Besides unsurpassed spatial resolution of 0.41-meters or about 16 inches, GeoEye-1 is designed to be able to offer three-meter geolocation accuracy, which means that customers can map natural and man-made features to within three meters (about 9 feet) of their actual location on the surface of the Earth without ground control points. This degree of inherent accuracy has never been achieved in any commercial imaging system and will remain unchallenged even when next-generation commercial systems are launched in the coming years.
GeoEye-1, a polar-orbiting satellite, will be able to revisit any point on Earth once every three days or sooner. Though it stands two stories high and weighs more than two tons, GeoEye-1 is designed to deftly train the ITT camera on multiple targets during a single orbital pass and is able to rotate or swivel forward, backward or side-to-side with robotic precision. This unrivaled agility will enable it to collect much more imagery during a single pass.

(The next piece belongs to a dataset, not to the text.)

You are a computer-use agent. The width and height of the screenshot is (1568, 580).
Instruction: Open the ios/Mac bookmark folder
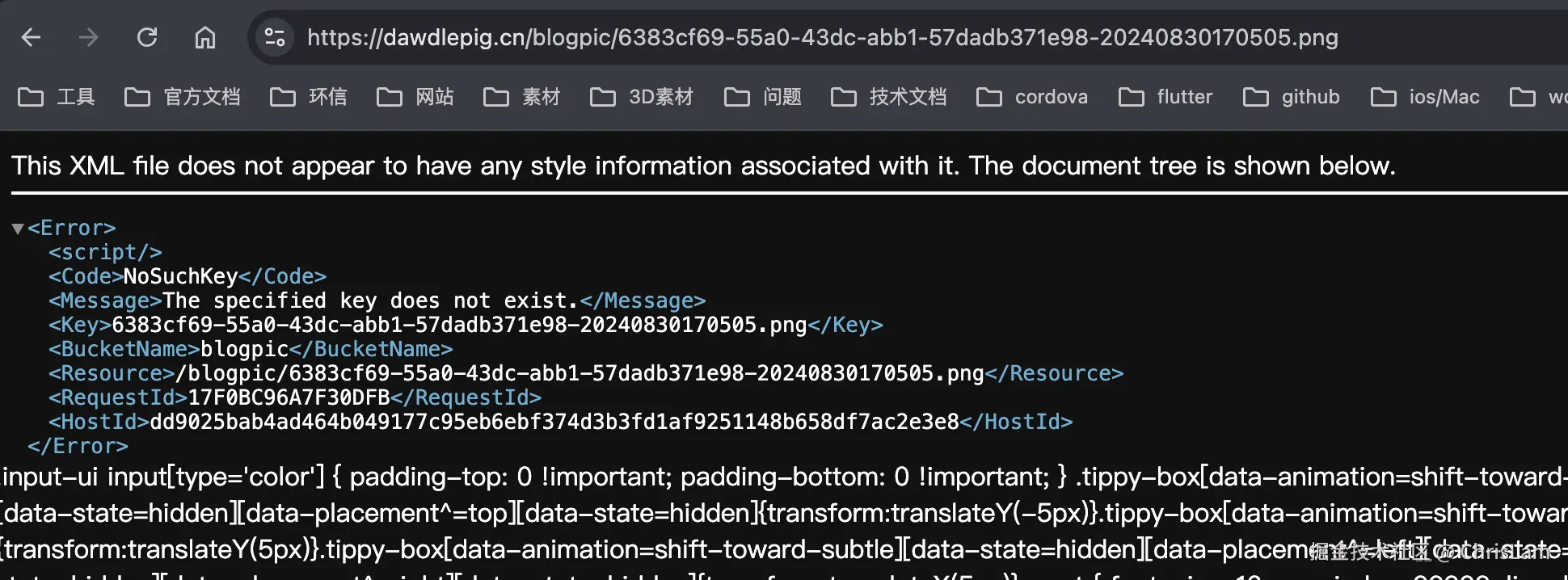pos(1426,97)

GeoEye-1 will make 15 orbits per day flying at an altitude of 681 kilometers or 423 miles with an orbital velocity of about 7.5 km/sec or 16,800 mi/hr. Its sun-synchronous orbit allows it to pass over a given area at about 10:30 a.m. local time every day. Given its altitude and sun-synchronous orbit, field of view and superior resolution GeoEye-1 can “revisit” any point on the globe every three days or sooner, depending upon the required look angle. The satellite will complement GeoEye's current IKONOS system and will collect imagery about 40 percent faster for panchromatic and 25 percent faster for multispectral collections. Together, the IKONOS and GeoEye-1 satellites can collect almost one million sq km of imagery per day.
In the panchromatic mode the satellite is capable of collecting up to 700,000 square kilometers in a single day, an area about the size of Texas, and in the multispectral mode 350,000 square kilometers per day; the equivalent of photographing in color the entire State of New Mexico. This capability is ideal for large-scale mapping projects. Our customers will have assured access to high-resolution, high-quality commercial imagery well into the 2015 timeframe.
GeoEye-1’s optical telescope, detectors, focal plane assemblies and high-speed digital processing electronics are capable of processing 700 million pixels per second. GeoEye-1's agile camera allows for side-to-side extensions of the camera's 15.2 kilometer (9.44 miles)-wide swath width or multiple images of the same target during a single pass to create a stereo picture. The camera and electronics represent a 5-times gain in power efficiency, a 10-times improvement in weight efficiency and 3-times advance in cost efficiency.